Posted at 2:21 am in business,historic

This corner space at Trenholm Plaza was most recently occupied by The UPS Store, but when I was growing up, it was Ed Robinson's, though I probably never knew it by name.

My mother did not believe in clothes dryers, opting for a clothes-line in the back yard. This was fine most of the time, but since rain is not unknown in the Columbia area, every now and then we would be faced with a need for clothes that were not yet dry. In addition to that, in the 1960s I had the impression that our washer was something of a lemon. There were fairly frequent calls to the service man, and more than once I recall the floor covered in sudsy water.

When we needed clothes washed or dryed, there were two choices: either the laundomat by what is now city hall on Trenholm Road, or the one in Trenholm Plaza. I think that when my mother had to deal with us children, we tended to end up at Ed Robinson since she could let us "free-range" around the plaza while the clothes were cycling.

As I recall, the staffed laundry was in the east end of the building with the laundromat area being in the west end. The laundromat area was filled with tables and wheeled hampers, and smelled of soap and hot lint. As I recall, the tables were some sort of plastic, or covered with plastic and hued aqua-marine. I would sit on them, and swing my legs back and forth (this must have been before I could read, or I would have had a book). As a boy I was fascinated by mechanical devices of all sorts, and I was particularly fixated on the gas dryers which lined the west wall. Not only did they have sort of retro-spaceship-control sliders for varying the temp from "warm" to "way too hot", but they were large enough (floor to ceiling) that I could imagine actually riding in one (this was during Gemini & Apollo) with more room to spare than the astronauts had. The start (or "blast off") process was particularly satisfying as you put your quarter in a slot way at the top of the machine (I had to use a chair), turned a knob which had a very satisfying action, heard your coin drop with a cheery plink, and then got to push the starter button which wound the whole thing up.

The washers were not quite as interesting, but did have a variety of little plastic tops you could put on the agitator for reasons which escape me now, and of course you could always play "open the lid -- washer stops" / "close the lid -- washer starts" until my mother would make me stop so she would get a full wash from her quarter.

I'm not sure when the cleaner closed.
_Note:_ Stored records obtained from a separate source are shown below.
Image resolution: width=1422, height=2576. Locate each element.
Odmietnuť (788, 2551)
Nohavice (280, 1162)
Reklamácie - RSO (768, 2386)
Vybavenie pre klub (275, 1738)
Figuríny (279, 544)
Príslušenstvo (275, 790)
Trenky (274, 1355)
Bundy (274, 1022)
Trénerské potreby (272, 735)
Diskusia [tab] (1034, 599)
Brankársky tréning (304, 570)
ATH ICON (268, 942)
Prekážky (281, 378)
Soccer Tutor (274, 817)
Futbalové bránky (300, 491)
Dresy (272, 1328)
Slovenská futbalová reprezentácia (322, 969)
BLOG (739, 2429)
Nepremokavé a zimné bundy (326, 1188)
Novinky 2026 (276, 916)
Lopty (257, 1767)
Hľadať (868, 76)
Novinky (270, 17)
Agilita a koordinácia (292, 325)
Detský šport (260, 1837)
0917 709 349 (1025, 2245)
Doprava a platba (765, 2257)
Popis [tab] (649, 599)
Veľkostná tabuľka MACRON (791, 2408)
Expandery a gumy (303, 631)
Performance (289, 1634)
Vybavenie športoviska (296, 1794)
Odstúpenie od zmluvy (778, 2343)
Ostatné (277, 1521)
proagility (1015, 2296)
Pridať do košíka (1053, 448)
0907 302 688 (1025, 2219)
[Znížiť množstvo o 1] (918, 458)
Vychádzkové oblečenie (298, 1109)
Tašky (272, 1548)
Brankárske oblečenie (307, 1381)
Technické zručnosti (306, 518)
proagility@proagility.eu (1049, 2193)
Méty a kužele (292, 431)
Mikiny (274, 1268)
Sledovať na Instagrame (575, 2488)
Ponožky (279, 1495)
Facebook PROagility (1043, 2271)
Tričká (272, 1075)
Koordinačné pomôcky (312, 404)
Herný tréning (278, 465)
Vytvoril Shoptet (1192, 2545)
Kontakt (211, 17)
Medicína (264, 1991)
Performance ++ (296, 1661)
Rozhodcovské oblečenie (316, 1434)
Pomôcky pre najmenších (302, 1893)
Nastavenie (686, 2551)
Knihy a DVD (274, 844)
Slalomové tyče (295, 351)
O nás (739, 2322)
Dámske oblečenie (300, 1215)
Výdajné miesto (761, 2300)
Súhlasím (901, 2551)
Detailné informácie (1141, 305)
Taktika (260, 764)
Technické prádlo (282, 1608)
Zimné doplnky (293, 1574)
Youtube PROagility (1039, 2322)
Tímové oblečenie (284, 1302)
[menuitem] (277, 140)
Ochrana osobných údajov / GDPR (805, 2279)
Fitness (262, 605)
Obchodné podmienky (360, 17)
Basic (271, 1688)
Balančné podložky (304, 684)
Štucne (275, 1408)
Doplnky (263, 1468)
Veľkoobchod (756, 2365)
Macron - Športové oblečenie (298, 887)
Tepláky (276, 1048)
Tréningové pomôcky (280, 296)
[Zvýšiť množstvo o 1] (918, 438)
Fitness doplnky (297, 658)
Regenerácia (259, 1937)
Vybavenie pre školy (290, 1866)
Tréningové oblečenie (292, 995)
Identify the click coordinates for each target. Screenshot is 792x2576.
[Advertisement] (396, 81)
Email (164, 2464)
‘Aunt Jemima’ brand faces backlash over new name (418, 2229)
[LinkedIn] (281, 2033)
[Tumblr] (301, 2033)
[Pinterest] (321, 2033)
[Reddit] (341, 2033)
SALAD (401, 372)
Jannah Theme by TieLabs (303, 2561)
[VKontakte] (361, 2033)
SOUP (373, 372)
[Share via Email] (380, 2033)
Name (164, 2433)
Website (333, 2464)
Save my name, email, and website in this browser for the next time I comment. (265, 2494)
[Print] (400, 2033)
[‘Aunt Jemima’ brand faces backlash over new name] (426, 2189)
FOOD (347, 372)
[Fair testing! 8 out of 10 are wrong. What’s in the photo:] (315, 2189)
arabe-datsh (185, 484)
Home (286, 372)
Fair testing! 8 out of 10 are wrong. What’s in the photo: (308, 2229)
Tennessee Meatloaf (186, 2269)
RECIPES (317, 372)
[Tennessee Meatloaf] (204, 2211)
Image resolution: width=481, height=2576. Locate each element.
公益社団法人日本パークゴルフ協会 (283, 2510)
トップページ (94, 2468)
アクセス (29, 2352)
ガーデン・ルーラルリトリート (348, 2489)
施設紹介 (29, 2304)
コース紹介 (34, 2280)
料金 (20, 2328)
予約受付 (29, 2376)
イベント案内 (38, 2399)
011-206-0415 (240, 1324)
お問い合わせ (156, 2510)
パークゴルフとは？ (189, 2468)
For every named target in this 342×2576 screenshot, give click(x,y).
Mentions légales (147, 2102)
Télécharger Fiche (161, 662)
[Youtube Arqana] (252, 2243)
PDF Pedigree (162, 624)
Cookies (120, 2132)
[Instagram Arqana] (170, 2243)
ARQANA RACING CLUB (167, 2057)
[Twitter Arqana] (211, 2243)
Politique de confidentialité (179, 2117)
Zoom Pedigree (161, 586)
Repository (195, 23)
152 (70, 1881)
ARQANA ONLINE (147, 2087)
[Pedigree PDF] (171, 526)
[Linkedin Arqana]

I know it was still there in 1970, but think it was gone by the time I left town in 1985. As for myself, while I agree with my mother that line dried clothes are nicer than tumble-dried ones, I don't have her patience. The line is still in the back yard, but the clothes go in the Kenmore. (And for all that I tend to be a "they don't make them like that anymore" guy, I don't think I've ever had to call service on a modern washer or drier..)

The original plan for Trenholm Plaza was to tear down the whole wing, and The UPS Store moved across the way in anticipation of that, but in the event the economy collapsed and management scaled their plans back to doing a remodel instead. Most of the spaces have been re-filled, but the old Ed Robinson space is currently still empty.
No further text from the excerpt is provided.